İlginç olan husus, Türkiye’nin sadece iş başındakileriyle değil, halkının da hatırı sayılır bir kesiminin, bütün hayal kırıklıklarına ve hatta kızgınlıklara rağmen, AB’nin içinde yer alma arzusundan vazgeçmemiş olmasıdır. Korona krizinden önce yapılan anketler, Türk kamuoyunun yarısından fazlasının AB üyeliğine desteğinin devam ettiğini gösteriyordu. Salgının bu durumu değiştirip değiştirmediği, dolayısıyla Türkiye’nin AB’nin dışında kalmasının söz konusu olup olmayacağı, şimdi yeniden araştırmaya değer...
***
Son günlerde, AB karşıtı veya karamsar çevrelerden yükselen sesler bu salgın nedeniyle Topluluğun artık bir varlık gösteremeyeceği varsayımına dayanıyor.
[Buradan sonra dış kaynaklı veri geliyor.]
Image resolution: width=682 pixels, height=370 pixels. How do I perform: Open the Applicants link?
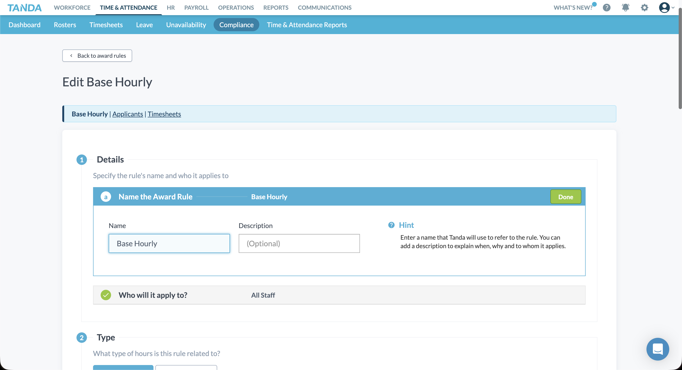click(127, 114)
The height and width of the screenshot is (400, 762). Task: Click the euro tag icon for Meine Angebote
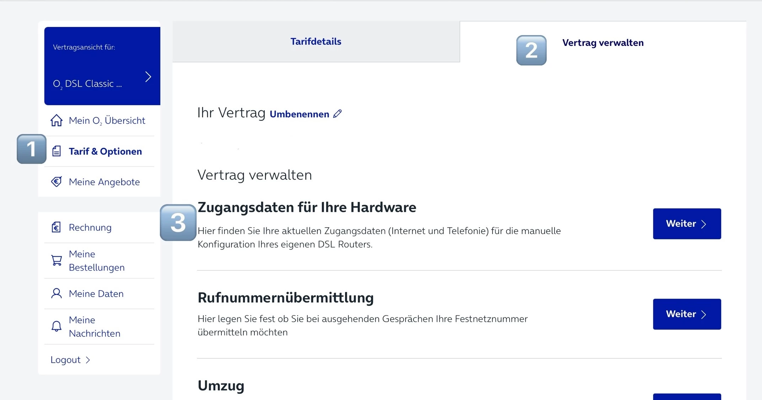(x=57, y=182)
Geçen salı günkü yazımızda AB’nin sağlık durumunun şu sırada kötü olduğunu, ancak ölüm döşeğinde olmadığını ve toparlanma şansının da var olduğunu belirtmiştik. Topluluk içinde bunun farklı biçimde de olsa hayatta kalmasını isteyen geniş bir çoğunluk ve etkin yönetim kadroları vardır.
Aslında AB konusundaki değerlendirmelerde korona ile ilintili varsayımların doğru ve gerçekçi olması önemlidir. Bu bağlamda Cumhurbaşkanı Erdoğan’ın “Avrupa günü” münasebetiyle AB’ye “tam üyeliğin Türkiye’nin stratejik hedefi” olmaya devam ettiğini söylemesi konuyla ilgili başlıca faktörlerin hâlâ geçerli sayıldığını gösteriyor.
Türkiye’nin ekonomik, politik, jeostratejik çıkarları AB’nin (var olduğu müddetçe) “dışında” kalmamayı gerektiriyor.
Daha açık bir deyişle, AB’yi şimdiden yok saymak, ondan kopmak düşünülebilecek çeşitli seçeneklerden daha büyük avantaj ve yarar sağlamayacaktır.
Dolayısıyla, koronanın etkileri çerçevesindeki dış politikayla ilgili değerlendirmeler, ideolojik ve tepkisel duygularla değil, pragmatik ve gerçekçi bir anlayışla yapılmalıdır.